Hazelwood – eine Kleinstadt, die sich wie Zuhause anfühlt. Und in Whispers like Summer Nights kehren wir genau dorthin zurück: Mit viel Herz, Sommeratmosphäre und einer Second-Chance-Romance, die sich leise entfaltet und dabei tief unter die Haut geht.
Amber und Caleb waren einst das Traumpaar. Doch ohne jede Vorwarnung bricht Caleb nach der Highschool den Kontakt ab – ein Bruch, der Amber tief verletzt. Als sie ihn Monate später im B&B ihrer Mutter wiedersieht, sind die Gefühle sofort wieder da. Nur ist zwischen ihnen längst nichts mehr, wie es einmal war. Die Geschichte erzählt eindrucksvoll, wie schwer es ist, Vertrauen wieder aufzubauen, wenn Worte gefehlt und Wunden offengeblieben sind. Ambers Zerrissenheit zwischen Herz und Selbstschutz ist greifbar, während Caleb als ruhiger, in sich gekehrter Charakter zeigt, wie schwer es sein kann, sich seinen Dämonen zu stellen.
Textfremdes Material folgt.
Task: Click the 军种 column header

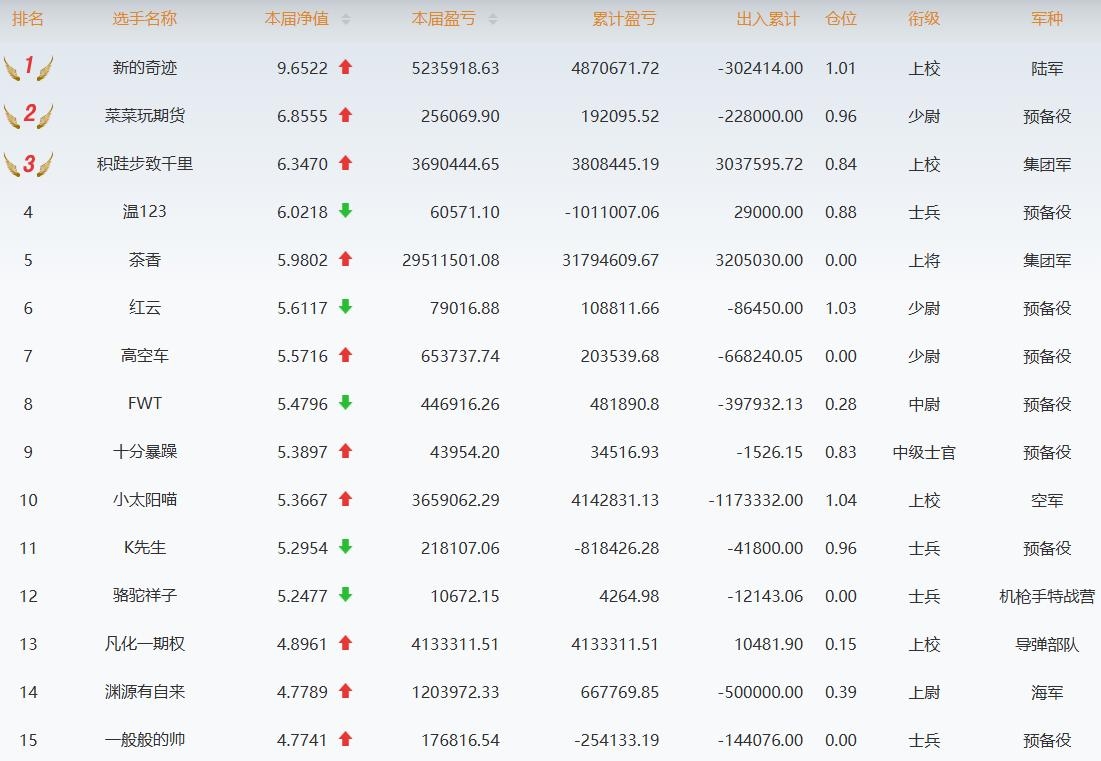Action: coord(1047,19)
Ihre Annäherung ist zart, verletzlich und voller kleiner Gesten – keine stürmische Romanze, sondern eine, die sich langsam wieder zusammensetzt.
Obwohl sich Caleb und Amber spürbar nah sind, wünscht man sich stellenweise mehr offene Kommunikation. Einige Missverständnisse hätten mit einem ehrlichen Gespräch vermieden werden können – das mag frustrieren, gehört aber zum Genre und zur Entwicklung der beiden dazu. Dafür glänzt das Buch mit einem authentischen Nebenfiguren-Cast: Charlie, Rita und auch altbekannte Gesichter aus Band 1 sorgen für ein Gefühl von Heimat und Gemeinschaft. Diese Figuren machen Hazelwood lebendig und runden die Geschichte ab.
Insgesamt ist Whispers like Summer Nights ist eine gefühlvolle, authentische Second-Chance-Romance mit starker Bildsprache, einer tollen Kleinstadtatmosphäre und viel Herz. Amber und Calebs Geschichte ist nicht perfekt – aber genau das macht sie so glaubwürdig. Wer Geschichten über das Verzeihen, das Wiederentdecken von Liebe und die Kraft der Kunst mag, wird dieses Buch lieben. Aus diesem Grund gebe ich dem Buch auch tolle 4 Sterne.